The approximation will be computed using a (software) floating-point implementation that effectively evaluates a^(98787878 log_a(1234567)) to some fixed precision for some number a that makes the arithmetic work out nicely (typically 2 or e or 10). This also avoids the need to actually work with millions of digits at any point.

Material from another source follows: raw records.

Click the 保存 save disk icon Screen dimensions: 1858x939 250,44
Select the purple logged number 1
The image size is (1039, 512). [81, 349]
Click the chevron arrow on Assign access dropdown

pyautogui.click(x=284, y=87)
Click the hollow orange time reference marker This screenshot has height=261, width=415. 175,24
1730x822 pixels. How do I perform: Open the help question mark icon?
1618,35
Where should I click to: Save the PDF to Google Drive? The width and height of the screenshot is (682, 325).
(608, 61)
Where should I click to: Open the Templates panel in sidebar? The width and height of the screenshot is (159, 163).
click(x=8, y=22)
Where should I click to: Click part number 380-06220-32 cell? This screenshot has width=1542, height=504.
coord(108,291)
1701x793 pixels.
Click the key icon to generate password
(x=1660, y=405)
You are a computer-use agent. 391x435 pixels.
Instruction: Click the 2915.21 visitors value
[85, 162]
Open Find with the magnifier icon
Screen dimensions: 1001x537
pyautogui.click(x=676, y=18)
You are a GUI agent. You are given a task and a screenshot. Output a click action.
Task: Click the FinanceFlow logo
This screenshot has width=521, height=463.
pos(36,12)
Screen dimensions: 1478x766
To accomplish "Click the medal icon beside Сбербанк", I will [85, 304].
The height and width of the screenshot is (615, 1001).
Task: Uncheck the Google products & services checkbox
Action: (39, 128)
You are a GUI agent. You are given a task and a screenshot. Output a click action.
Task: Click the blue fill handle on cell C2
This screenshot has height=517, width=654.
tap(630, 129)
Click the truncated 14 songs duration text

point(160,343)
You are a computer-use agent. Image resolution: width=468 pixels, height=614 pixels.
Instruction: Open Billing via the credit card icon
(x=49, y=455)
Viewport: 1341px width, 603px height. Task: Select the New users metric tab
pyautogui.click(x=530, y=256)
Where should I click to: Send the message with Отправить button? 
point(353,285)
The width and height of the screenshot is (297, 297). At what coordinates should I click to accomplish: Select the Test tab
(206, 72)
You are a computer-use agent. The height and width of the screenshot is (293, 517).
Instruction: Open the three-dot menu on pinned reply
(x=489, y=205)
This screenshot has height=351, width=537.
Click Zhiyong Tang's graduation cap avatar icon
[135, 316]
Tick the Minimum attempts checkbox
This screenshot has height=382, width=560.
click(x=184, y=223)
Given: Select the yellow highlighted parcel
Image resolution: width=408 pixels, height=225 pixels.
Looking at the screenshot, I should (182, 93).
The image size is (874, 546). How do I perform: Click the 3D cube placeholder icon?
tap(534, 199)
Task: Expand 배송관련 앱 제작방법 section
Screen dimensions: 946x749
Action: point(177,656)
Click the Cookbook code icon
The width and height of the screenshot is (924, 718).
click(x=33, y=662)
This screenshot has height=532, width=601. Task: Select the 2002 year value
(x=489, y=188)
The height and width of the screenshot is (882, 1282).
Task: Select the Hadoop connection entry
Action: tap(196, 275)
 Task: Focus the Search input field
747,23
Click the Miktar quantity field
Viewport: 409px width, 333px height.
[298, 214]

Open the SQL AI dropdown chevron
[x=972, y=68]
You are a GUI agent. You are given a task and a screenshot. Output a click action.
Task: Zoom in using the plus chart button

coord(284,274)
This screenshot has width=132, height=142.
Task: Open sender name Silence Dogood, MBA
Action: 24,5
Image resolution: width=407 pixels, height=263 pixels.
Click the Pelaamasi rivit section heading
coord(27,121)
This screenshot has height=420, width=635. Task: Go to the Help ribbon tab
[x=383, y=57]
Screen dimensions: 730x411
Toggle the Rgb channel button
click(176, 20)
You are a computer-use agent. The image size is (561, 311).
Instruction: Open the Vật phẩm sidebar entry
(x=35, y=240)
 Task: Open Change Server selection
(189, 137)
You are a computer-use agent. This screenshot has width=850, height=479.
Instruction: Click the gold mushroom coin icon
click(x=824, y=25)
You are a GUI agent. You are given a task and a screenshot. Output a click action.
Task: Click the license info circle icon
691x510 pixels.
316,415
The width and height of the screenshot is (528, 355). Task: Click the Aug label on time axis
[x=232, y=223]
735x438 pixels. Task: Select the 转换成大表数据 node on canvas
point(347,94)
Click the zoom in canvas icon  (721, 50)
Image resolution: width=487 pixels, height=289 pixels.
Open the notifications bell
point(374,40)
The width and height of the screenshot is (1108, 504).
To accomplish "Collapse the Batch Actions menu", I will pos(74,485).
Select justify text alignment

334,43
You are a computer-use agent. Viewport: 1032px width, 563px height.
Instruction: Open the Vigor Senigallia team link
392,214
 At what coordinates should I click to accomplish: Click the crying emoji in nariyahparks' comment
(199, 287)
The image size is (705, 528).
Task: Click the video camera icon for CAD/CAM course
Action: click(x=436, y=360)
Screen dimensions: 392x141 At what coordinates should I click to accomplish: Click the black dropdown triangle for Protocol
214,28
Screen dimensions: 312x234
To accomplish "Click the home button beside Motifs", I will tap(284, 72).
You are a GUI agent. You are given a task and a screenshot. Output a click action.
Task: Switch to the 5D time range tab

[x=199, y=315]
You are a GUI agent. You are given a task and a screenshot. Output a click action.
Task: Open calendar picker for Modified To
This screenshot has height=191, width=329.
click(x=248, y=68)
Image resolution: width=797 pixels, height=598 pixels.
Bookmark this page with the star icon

There are many libraries for this and the capability is built-in in the case of python. You seem primarily concerned with the size of such numbers and the time it may take to do computations like the exponent in your example. So I'll explain a bit.
Representation
You might use an array to hold all the digits of large numbers. A more efficient way would be to use an array of 32 bit unsigned integers and store "32 bit chunks" of the large number. You can think of these chunks as individual digits in a number system with 2^32 distinct digits or characters. I used an array of bytes to do this on an 8-bit Atari800 back in the day.
Doing math
You can obviously add two such numbers by looping over all the digits and adding elements of one array to the other and keeping track of carries. Once you know how to add, you can write code to do "manual" multiplication by multiplying digits and putting the results in the right place and a lot of addition - but software will do all this fairly quickly. There are faster multiplication algorithms than the one you would use manually on paper as well. Paper multiplication is O(n^2) where other methods are O(n*log(n)). As for the exponent, you can of course multiply by the same number millions of times but each of those multiplications would be using the previously mentioned function for doing multiplication. There are faster ways to do exponentiation that require far fewer multiplies. For example you can compute x^16 by computing (((x^2)^2)^2)^2 which involves only 4 actual (large integer) multiplications.
In practice
It's fun and educational to try writing these functions yourself, but in practice you will want to use an existing library that has been optimized and verified.
I think a part of the answer is in the question itself :) To store these expressions, you can store the base (or mantissa), and exponent separately, like scientific notation goes. Extending to that, you cannot possibly evaluate the expression completely and store such large numbers, although, you can theoretically predict certain properties of the consequent expression. I will take you through each of the properties you talked about:
Decimal approximation: Can be calculated by evaluating simple log values.
Total number of digits for expression a^b, can be calculated by the formula
Digits = floor function (1 + Log10(a^b)), where floor function is the closest integer smaller than the number. For e.g. the number of digits in 10^5 is 6.
Last digits: These can be calculated by the virtue of the fact that the expression of linearly increasing exponents form a arithmetic progression. For e.g. at the units place; 7, 9, 3, 1 is repeated for exponents of 7^x. So, you can calculate that if x%4 is 0, the last digit is 1.
Can someone create a custom datatype for large numbers, I can't say, but I am sure, the number won't be evaluated and stored.